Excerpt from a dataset
* * * * *
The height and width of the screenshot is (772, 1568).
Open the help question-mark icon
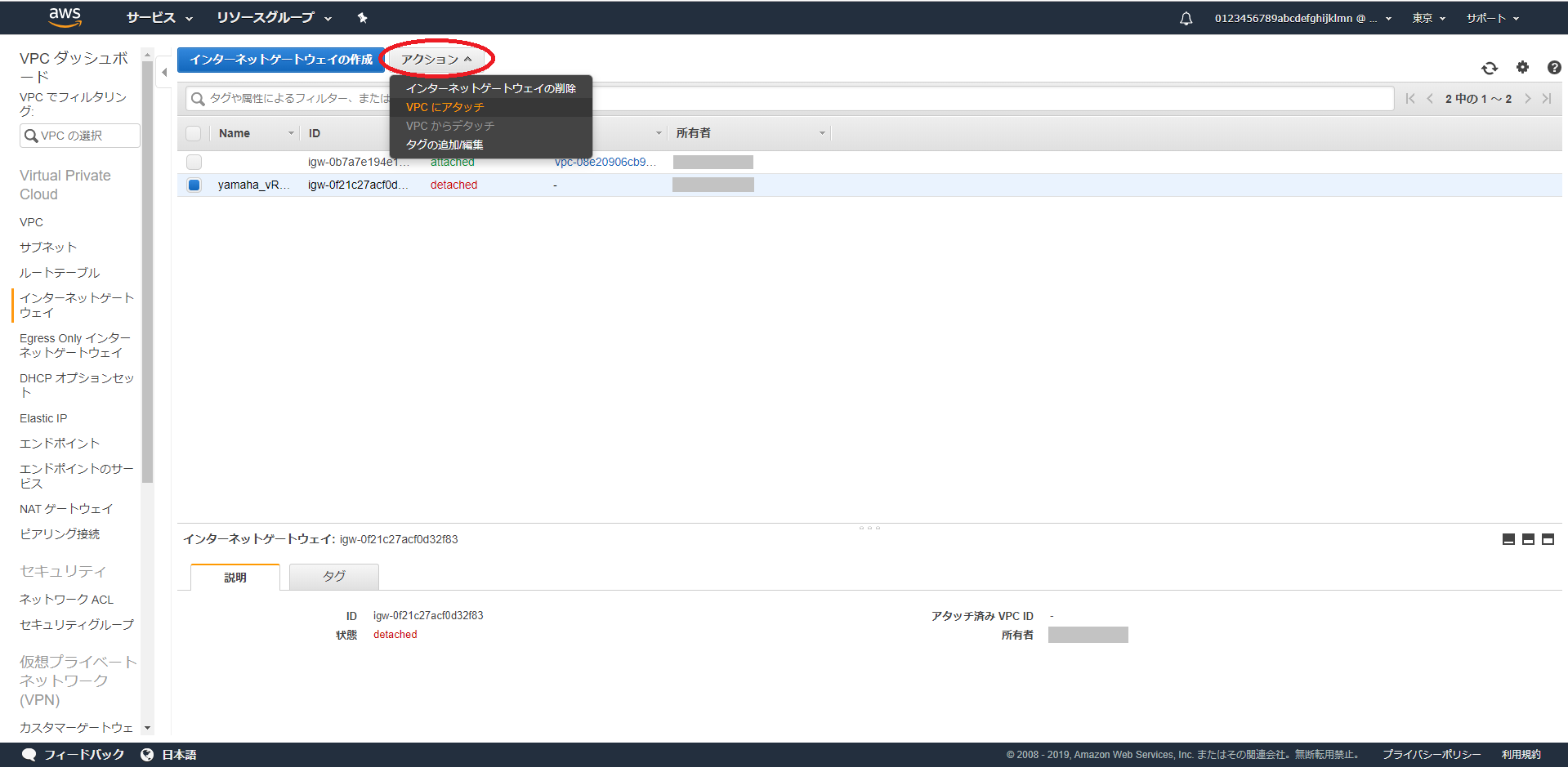point(1552,69)
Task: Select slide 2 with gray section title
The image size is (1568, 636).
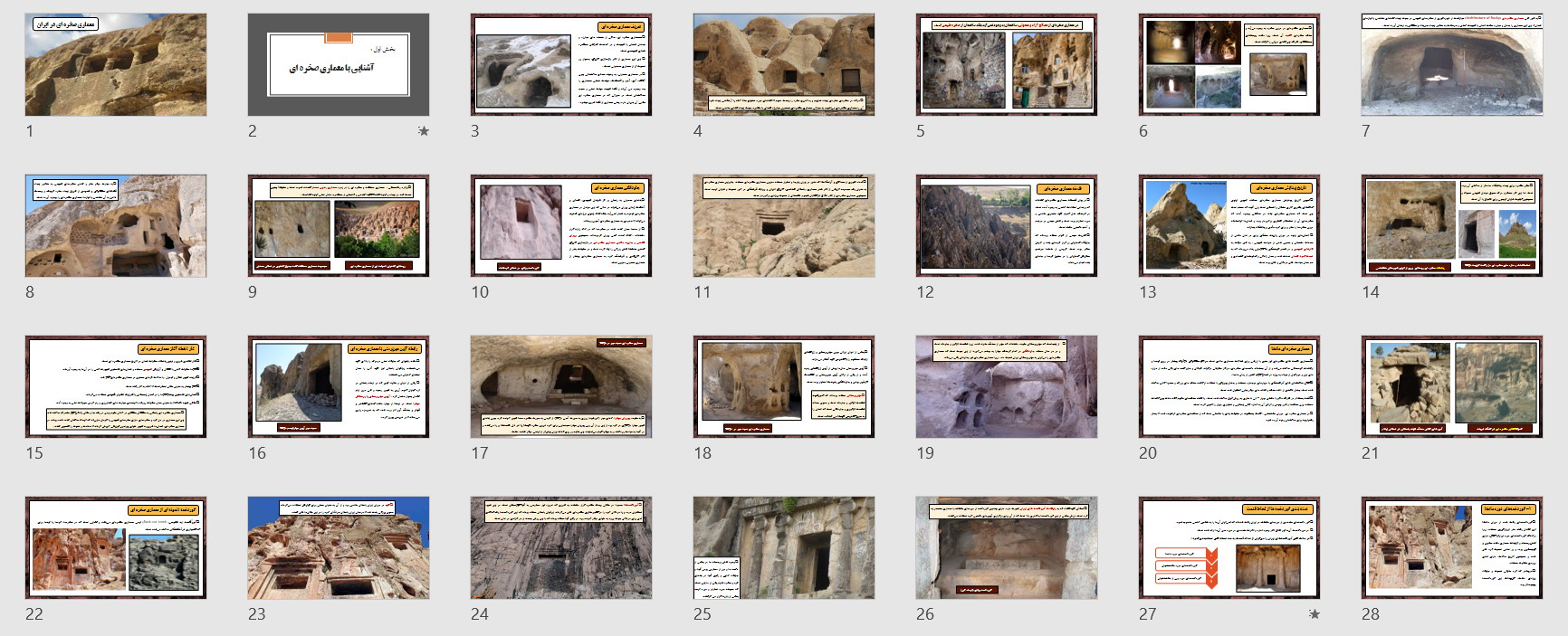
* * * * *
*GIVEN PROBLEM*
Copy the material above word for word, leaving out the pictures.

*SOLUTION TO THE PROBLEM*
The height and width of the screenshot is (772, 1568).
Open the help question-mark icon
point(1552,69)
Task: Select slide 2 with gray section title
The image size is (1568, 636).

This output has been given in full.